- WHAT YOU WILL DO
Render everything in the records below, from the line containing "Where should I click to: Uncheck" down to the line containing "pyautogui.click(x=385, y=721)", as a JSON list of strings. Include both of those lines, give one string per line, and leave out blank lines.

- STORED ROWS
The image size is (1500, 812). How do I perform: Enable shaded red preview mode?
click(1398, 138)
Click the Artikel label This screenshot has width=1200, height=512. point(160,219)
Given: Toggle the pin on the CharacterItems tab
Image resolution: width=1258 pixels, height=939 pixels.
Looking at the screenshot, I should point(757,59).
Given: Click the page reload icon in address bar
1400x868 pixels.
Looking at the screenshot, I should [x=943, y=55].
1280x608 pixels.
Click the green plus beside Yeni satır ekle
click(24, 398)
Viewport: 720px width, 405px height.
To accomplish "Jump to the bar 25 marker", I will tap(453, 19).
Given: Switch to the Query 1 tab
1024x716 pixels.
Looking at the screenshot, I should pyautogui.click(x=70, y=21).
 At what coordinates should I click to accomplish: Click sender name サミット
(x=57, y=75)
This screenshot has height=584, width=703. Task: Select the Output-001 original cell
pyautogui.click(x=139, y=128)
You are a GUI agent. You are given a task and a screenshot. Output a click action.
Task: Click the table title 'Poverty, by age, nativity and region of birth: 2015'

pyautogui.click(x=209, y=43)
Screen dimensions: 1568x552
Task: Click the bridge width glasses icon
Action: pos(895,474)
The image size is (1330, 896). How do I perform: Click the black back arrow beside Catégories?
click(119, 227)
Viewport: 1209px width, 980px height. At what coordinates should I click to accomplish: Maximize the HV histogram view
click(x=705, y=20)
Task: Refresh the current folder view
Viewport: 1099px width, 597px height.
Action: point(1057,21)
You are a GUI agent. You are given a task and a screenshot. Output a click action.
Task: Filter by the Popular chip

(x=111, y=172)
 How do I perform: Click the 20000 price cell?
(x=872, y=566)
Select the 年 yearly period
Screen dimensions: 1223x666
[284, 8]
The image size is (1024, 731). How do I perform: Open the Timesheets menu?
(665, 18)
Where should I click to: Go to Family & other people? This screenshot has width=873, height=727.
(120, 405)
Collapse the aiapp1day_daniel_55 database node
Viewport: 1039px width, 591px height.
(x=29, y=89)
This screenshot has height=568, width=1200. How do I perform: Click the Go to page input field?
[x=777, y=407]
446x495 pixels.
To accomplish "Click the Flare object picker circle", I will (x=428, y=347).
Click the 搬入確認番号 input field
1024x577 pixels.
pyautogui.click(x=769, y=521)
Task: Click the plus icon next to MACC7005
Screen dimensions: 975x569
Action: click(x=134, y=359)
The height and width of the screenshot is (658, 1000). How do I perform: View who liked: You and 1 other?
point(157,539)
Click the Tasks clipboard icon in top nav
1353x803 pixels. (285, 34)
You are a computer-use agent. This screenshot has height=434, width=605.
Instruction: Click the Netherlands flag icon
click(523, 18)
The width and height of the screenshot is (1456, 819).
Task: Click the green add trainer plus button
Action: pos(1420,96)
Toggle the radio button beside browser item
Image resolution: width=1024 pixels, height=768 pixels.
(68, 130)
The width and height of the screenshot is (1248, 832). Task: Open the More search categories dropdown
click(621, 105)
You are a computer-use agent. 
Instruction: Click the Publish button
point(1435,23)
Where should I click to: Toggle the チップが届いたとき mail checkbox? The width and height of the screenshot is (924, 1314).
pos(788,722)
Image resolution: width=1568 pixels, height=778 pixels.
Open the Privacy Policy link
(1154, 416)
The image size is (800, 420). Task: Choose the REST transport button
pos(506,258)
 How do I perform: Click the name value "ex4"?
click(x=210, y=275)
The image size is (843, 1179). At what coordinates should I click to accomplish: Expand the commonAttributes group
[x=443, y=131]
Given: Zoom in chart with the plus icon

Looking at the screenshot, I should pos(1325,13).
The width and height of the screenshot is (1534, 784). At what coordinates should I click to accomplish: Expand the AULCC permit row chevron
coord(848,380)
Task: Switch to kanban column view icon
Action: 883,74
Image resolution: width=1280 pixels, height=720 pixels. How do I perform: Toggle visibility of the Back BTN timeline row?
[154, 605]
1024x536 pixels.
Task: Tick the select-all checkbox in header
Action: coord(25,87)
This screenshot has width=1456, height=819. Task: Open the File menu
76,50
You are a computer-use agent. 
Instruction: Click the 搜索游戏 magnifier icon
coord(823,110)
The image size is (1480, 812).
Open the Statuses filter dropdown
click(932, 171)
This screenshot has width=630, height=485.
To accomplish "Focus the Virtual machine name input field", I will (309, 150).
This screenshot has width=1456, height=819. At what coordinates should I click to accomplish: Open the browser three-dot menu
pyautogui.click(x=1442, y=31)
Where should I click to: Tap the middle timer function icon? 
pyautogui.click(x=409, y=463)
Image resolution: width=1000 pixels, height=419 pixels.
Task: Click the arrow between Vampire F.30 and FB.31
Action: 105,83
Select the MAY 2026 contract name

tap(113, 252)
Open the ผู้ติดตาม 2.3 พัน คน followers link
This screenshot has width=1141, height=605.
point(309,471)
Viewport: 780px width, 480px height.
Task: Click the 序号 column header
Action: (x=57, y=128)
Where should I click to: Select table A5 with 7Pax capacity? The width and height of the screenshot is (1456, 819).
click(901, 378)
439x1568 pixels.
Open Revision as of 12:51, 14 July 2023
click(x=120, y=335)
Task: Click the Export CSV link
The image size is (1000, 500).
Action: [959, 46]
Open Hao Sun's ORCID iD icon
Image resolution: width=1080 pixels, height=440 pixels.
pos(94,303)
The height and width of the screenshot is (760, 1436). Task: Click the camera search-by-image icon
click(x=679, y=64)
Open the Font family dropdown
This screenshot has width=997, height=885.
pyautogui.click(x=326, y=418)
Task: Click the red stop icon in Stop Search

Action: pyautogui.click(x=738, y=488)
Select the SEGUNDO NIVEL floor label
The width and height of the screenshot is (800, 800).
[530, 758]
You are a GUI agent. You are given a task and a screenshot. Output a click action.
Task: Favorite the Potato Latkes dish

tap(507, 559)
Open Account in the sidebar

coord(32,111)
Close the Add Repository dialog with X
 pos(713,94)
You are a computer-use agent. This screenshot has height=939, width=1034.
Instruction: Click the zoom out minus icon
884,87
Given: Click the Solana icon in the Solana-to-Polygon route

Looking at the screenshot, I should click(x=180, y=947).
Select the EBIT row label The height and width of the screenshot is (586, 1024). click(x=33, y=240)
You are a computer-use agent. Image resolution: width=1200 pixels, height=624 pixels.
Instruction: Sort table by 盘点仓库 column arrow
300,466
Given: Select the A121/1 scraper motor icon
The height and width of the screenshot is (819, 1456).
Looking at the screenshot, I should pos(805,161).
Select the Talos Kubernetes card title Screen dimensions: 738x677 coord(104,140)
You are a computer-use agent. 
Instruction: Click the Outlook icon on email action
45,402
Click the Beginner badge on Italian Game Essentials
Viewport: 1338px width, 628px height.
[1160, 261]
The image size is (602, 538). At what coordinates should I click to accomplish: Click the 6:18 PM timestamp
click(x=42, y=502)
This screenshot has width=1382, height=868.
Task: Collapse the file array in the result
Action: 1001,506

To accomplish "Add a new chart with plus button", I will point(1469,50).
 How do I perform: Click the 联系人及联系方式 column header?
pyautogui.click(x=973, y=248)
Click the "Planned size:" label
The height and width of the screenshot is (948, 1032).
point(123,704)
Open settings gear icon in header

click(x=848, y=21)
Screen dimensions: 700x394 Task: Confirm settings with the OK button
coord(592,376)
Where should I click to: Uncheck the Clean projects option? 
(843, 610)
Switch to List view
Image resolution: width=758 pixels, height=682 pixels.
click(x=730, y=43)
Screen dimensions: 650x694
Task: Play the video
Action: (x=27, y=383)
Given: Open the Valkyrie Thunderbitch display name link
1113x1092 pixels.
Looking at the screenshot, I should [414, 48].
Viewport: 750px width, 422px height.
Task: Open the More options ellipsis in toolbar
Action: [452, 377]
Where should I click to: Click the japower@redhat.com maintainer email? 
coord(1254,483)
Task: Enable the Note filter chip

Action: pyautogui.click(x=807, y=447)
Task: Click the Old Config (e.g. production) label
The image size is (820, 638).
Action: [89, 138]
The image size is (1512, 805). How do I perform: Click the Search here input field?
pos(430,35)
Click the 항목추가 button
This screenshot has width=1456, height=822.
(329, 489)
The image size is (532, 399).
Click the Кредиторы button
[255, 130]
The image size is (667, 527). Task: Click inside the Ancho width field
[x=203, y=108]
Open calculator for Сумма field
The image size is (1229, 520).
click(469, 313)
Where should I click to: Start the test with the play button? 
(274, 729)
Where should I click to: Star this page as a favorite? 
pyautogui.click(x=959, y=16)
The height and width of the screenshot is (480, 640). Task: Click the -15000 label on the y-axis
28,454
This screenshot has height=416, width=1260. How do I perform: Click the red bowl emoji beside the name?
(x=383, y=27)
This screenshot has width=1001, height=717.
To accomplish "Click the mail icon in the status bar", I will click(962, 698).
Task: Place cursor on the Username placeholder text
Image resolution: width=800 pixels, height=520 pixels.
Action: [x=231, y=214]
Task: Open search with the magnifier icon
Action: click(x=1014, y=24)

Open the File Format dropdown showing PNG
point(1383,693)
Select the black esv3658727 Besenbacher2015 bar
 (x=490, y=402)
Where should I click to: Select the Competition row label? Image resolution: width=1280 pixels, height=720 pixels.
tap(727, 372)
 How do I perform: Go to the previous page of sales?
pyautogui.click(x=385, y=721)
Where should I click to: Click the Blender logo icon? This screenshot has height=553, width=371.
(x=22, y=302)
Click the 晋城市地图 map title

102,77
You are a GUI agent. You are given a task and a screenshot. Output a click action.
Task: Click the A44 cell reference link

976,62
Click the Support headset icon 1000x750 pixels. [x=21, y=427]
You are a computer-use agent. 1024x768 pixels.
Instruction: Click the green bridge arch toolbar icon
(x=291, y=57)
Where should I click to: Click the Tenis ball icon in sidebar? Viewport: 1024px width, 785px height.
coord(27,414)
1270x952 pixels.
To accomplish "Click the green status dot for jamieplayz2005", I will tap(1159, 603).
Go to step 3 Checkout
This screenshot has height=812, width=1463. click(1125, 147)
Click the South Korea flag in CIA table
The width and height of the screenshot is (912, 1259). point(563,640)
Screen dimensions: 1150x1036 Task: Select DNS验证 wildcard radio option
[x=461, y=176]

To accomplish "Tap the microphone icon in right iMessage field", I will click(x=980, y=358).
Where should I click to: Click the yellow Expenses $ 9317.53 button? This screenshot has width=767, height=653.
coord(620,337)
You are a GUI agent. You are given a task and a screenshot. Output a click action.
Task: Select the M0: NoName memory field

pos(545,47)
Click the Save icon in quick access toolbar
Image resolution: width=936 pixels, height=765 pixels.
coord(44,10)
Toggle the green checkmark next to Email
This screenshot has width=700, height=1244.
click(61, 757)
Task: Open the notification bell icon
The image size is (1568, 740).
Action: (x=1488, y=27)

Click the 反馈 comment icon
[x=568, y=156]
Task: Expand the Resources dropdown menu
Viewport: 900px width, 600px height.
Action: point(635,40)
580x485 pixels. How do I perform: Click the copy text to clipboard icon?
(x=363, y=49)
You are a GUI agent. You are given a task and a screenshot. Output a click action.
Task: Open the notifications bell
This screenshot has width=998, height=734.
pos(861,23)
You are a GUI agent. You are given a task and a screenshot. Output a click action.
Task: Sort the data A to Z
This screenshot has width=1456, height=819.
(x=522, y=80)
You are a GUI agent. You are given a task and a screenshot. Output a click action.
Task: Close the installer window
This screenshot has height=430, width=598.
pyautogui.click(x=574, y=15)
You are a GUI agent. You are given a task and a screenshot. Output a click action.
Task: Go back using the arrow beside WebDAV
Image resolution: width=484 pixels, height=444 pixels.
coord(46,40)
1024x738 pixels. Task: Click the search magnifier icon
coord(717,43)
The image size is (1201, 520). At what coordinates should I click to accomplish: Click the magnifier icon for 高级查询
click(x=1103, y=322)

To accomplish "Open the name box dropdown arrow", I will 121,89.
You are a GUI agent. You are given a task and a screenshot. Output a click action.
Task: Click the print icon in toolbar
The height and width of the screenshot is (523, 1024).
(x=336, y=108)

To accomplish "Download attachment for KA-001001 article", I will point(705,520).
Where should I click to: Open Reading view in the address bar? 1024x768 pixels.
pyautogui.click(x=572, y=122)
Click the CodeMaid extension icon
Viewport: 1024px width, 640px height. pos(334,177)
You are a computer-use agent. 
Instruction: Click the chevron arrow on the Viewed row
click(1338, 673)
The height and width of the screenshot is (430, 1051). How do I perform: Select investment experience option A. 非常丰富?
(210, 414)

- WRITTEN RESPONSE
[
  "Where should I click to: Uncheck the Clean projects option? ",
  "(843, 610)",
  "Switch to List view",
  "Image resolution: width=758 pixels, height=682 pixels.",
  "click(x=730, y=43)",
  "Screen dimensions: 650x694",
  "Task: Play the video",
  "Action: (x=27, y=383)",
  "Given: Open the Valkyrie Thunderbitch display name link",
  "1113x1092 pixels.",
  "Looking at the screenshot, I should [414, 48].",
  "Viewport: 750px width, 422px height.",
  "Task: Open the More options ellipsis in toolbar",
  "Action: [452, 377]",
  "Where should I click to: Click the japower@redhat.com maintainer email? ",
  "coord(1254,483)",
  "Task: Enable the Note filter chip",
  "Action: pyautogui.click(x=807, y=447)",
  "Task: Click the Old Config (e.g. production) label",
  "The image size is (820, 638).",
  "Action: [89, 138]",
  "The image size is (1512, 805). How do I perform: Click the Search here input field?",
  "pos(430,35)",
  "Click the 항목추가 button",
  "This screenshot has width=1456, height=822.",
  "(329, 489)",
  "The image size is (532, 399).",
  "Click the Кредиторы button",
  "[255, 130]",
  "The image size is (667, 527). Task: Click inside the Ancho width field",
  "[x=203, y=108]",
  "Open calculator for Сумма field",
  "The image size is (1229, 520).",
  "click(469, 313)",
  "Where should I click to: Start the test with the play button? ",
  "(274, 729)",
  "Where should I click to: Star this page as a favorite? ",
  "pyautogui.click(x=959, y=16)",
  "The height and width of the screenshot is (480, 640). Task: Click the -15000 label on the y-axis",
  "28,454",
  "This screenshot has height=416, width=1260. How do I perform: Click the red bowl emoji beside the name?",
  "(x=383, y=27)",
  "This screenshot has width=1001, height=717.",
  "To accomplish \"Click the mail icon in the status bar\", I will click(962, 698).",
  "Task: Place cursor on the Username placeholder text",
  "Image resolution: width=800 pixels, height=520 pixels.",
  "Action: [x=231, y=214]",
  "Task: Open search with the magnifier icon",
  "Action: click(x=1014, y=24)",
  "Open the File Format dropdown showing PNG",
  "point(1383,693)",
  "Select the black esv3658727 Besenbacher2015 bar",
  " (x=490, y=402)",
  "Where should I click to: Select the Competition row label? Image resolution: width=1280 pixels, height=720 pixels.",
  "tap(727, 372)",
  " How do I perform: Go to the previous page of sales?",
  "pyautogui.click(x=385, y=721)"
]